- Born: 1895 Saint-Josse-ten-Noode, Belgium
- Died: 8 April, 1943 (aged 47–48) Brussels, Belgium
- Cause of death: Assassination by gunshot
- Occupations: Belgian journalist and Nazi collaborator

= Paul Colin (journalist) =

Belgian journalist

Paul Colin (/fr/; 22 October 1895 – 8 April 1943) was a Belgian journalist and art critic. A collaborator during the German occupation of Belgium in World War II, he was assassinated by members of the Belgian Resistance.

==Biography==
Colin's father, a businessman, died when Colin was two. In 1914 he began university studies in history and art history, but these were interrupted by the start of the First World War. Discharged from military service due to myopia, Colin worked at the Royal Museums of Fine Arts in Brussels during the war.

Drawn to the internationalist pacifism of Romain Rolland and André Suarès in the post-war years, Colin founded the journal L’Art libre in 1919. The journal, which appeared until 1922, promoted avant-garde art and literature and took a progressive political stance; Colin was critical of the Treaty of Versailles, which he saw as carrying the seeds of a future German revenge.
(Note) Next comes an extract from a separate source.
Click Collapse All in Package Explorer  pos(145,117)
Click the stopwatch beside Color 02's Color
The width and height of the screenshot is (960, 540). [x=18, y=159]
In 1923 Colin moved to Paris and took part in the foundation of the journal Europe; he would break with it the following year, as he disapproved of its marxist stance. Until 1931 he was also director of the Galerie Georges Giroux in Brussels.

==1930s==
Towards the final years of the 1920s, Colin had been drawn to Belgian nationalism; he was drawn further to the right in the early 1930s, and began to approach fascism and nazism. In 1933 he became director of the publishing house Nouvelle Société d’Édition, and in the following year he founded the artistic and literary journal Cassandra.

In September 1939 Colin, along with Robert Poulet, Pierre Daye and ten other journalists (most of them fascists, but including some left-wing pacifists) signed a pro-German manifesto calling for Belgian neutrality in the war. This manifesto has often been claimed to be the starting-point of French-speaking journalistic collaboration in Belgium, though another version claims Paul-Henri Spaak, a socialist minister at the time, was the secret sponsor of the manifesto.

==1940s==

In 1940, after Belgium was occupied by Nazi Germany, Colin founded the Nazi propaganda newspaper Le Nouveau Journal. The first edition appeared on 1 October of that year. One of Colin's associates, Robert Poulet, had in the meantime secretly met King Leopold III's private secretary, Count Capelle, and obtained a tentative royal approval for the project.

However, as the war dragged on, German victory became less certain and food rations decreased, more and more Belgians joined the ranks of those who criticized the "New Order". In 1943, various members of the Belgian Resistance, led by Marcel Demonceau, hatched the plan to kill both Colin and the Rexist leader Léon Degrelle. In 1943, Colin was shot dead by a member of this Resistance group, 19-year-old Arnaud Fraiteur. The attempt on the life of Degrelle failed because Demonceau was arrested at his hiding-place in Ixelles together with many associates, British airmen and members of the Belgian London-based Intelligence Service.

It later transpired that the group had been infiltrated by a Belgian collaborator posing as "Captain Jackson", who claimed to be a Canadian airman; the infiltrator's real name was Prosper Dezitter. He might have helped plan the slaying of Colin in order to gain Demonceau's confidence and thus net as many Resistance and other people in hiding as possible. Fraiteur, Demonceau and many fellow members of the Resistance were later executed by the Germans at Breendonk. After the war, Dezitter was arrested in Germany, extradited, condemned to death, and shot by a firing squad at Ixelles on 17 September 1948.

==See also==
- History of Belgium
- Rexism

==Bibliography==
- "La peinture belge depuis 1830." Brussels, Editions des cahiers de Belgique,1930
- "Édouard Manet", Paris, Floury, 1932
- "La Peinture européenne au XIXieme siècle: le Romantisme", id., 1935.